How to stop a crying kitten when separated - TheCatSite.com Forums

Kittens crying seem to be an almost common problem. Some people try warming a heat pad and wrapping it in a blanket for the kitten, a ticking clock to mimic a heartbeat.


----------



## Guest (Dec 9, 2008)

I know it may be hard for you at the moment but im sure it will stop given a little more time. One of my kittens cried alot more than his brother but settled in just fine after a while. I guess some like/need abit more attention than others. A bit like people really.


----------



## Siamese Kelly (Jan 6, 2008)

Absolutely agree with all the above,know it's hard to get used to but have some patience,it's only been 3 wks and they have gone from being in a confined cage no doubt with people poking fingers thru etc and having not much human contact,proper human contact and now they have a home and human contact as they should,he/she is probably still unsure at how to be and is reacting the only way he/she knows how and just needs lots of reassurance,they may have been removed from mum at an earlier stage and now see you both as their parents which you are,you just have to give yourself time to get used to having kittens around and vica versa,some kittens are needier than others and are more vocal,what you think is he/she crying might just be he/she talking to you,plz give he/she time and more understanding and i'm sure he/she will settle down once he gets used to things,plz don't give up on them,hold out it will be worth itAnd theirs enough experienced peeps on here to moan to or ask for tips/advice,these little kitts need you so much


----------



## seriously fed up! (Dec 9, 2008)

Thanks for all your advice. Unfortunately there is no quick fix so maybe some earplugs are needed! (only joking honest!)
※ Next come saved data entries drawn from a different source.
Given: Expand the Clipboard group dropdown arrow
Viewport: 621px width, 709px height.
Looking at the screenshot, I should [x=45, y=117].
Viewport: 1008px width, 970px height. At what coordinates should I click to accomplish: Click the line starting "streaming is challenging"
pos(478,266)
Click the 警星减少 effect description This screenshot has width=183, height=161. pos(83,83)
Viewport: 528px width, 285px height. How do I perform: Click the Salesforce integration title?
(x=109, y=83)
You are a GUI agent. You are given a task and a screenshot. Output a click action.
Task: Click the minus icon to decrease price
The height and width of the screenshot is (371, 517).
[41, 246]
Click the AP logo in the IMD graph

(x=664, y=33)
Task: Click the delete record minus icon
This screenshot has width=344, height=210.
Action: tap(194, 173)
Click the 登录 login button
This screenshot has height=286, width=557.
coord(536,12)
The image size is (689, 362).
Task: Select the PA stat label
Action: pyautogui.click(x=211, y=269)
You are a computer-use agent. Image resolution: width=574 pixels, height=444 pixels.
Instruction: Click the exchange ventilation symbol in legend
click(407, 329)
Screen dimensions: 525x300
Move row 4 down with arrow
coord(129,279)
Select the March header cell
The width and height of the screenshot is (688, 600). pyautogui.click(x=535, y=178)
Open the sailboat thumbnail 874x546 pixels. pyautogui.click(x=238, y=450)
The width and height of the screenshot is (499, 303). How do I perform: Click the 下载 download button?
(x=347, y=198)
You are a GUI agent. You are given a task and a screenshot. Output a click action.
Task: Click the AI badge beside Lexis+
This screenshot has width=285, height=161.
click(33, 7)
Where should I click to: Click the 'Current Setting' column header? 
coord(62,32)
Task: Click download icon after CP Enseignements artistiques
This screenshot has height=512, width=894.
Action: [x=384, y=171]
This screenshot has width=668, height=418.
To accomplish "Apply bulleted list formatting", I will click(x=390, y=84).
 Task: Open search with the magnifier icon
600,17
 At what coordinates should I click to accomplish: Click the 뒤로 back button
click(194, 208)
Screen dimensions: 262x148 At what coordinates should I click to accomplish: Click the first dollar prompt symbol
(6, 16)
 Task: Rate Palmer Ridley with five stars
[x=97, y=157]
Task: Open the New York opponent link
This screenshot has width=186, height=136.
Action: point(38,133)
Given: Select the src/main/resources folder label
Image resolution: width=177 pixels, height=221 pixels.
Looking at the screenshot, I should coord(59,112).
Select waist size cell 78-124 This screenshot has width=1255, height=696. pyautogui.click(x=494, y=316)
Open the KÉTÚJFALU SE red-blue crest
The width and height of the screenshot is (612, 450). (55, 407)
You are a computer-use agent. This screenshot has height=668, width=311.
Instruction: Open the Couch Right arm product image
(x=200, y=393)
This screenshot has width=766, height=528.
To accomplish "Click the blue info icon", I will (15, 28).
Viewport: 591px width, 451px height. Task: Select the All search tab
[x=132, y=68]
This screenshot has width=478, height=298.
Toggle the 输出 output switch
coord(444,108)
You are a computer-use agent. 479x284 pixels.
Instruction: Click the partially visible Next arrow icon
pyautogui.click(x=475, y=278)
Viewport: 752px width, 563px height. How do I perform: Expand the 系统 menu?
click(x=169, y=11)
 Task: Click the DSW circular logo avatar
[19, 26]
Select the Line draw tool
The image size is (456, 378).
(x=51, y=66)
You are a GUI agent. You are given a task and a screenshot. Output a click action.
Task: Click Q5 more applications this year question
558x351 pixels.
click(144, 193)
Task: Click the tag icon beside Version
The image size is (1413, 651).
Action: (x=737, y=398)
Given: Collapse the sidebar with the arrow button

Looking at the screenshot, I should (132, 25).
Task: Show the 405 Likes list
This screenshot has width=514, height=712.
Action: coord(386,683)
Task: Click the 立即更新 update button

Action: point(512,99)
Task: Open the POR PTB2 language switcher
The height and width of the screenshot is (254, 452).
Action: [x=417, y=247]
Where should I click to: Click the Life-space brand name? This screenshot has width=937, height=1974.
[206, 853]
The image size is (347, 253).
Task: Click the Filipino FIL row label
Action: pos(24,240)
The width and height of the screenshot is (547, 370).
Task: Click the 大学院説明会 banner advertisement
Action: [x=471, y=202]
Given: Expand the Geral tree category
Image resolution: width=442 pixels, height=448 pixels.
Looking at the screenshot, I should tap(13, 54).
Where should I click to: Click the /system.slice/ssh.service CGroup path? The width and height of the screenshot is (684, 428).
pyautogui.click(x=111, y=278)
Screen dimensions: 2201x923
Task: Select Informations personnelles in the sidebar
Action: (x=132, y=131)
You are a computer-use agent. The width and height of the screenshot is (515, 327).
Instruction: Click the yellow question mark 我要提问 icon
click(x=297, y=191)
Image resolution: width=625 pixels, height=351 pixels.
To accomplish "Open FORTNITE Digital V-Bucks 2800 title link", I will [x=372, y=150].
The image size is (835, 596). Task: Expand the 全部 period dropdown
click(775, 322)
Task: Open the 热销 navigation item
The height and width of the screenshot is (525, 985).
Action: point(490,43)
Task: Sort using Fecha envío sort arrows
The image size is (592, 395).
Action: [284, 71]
If he suckles a blanket should i have him on kitten replacement milk or is this just a comfort thing? I don't want to give him an upset tummy.


----------



## WhiteNile (Aug 24, 2008)

If the kitty tends to settle once you give cuddles, it's probably just crying out for your affection. How much time do you spend with the kitts?? When it's crying what else is it doing?


----------



## Selk67U2 (May 5, 2008)

The suckling is very common too, most likely in your babies case was cause he was taken away from his Mam too early. Though many just do it for comfort anyway
Do you have any pikkies of them you could share with us, we all love kitten pics, lol.


----------



## Siamese Kelly (Jan 6, 2008)

i wouldn't give him any milk it usually gives em the squits:eek6:,and i'm glad you mentioned that he is a boy,forgot to ask but boy kitts do tend to be mardier than girl kitts imoIt's a comfort thing,i have faith that things will work out and his chatting to you both will soon be like the mews of an angel:thumbup:


----------



## WhiteNile (Aug 24, 2008)

Suckling on a blanket is just a comfort thing; you're best to just leave him to it. Sounds like he's going to be a clingy kitty that adores being around you and will expect you to drop everything for him the second you walk in the house...don't worry, my kitty's the same. It's just a case of making sure you give him as much of your time as you can, but still let him know who's boss, or he'll never leave your sight!  I'm sure as he gets older he'll get closer to the other kitten and leave you alone a little bit more.


----------



## Leah100 (Aug 17, 2008)

Sometimes suckling on things can be a sign that the kittens were taken from their Mum too early, if they came from a petshop, there is no way of knowing what their early socialisation experiences were. Do you know how long they had been at the petshop? That would have been a very very stressful time for the kittens, and although you are giving them the time you can, the reality is they are both very young, and mostly alone all day. Hopefully he will become more settled and secure as he grows.


----------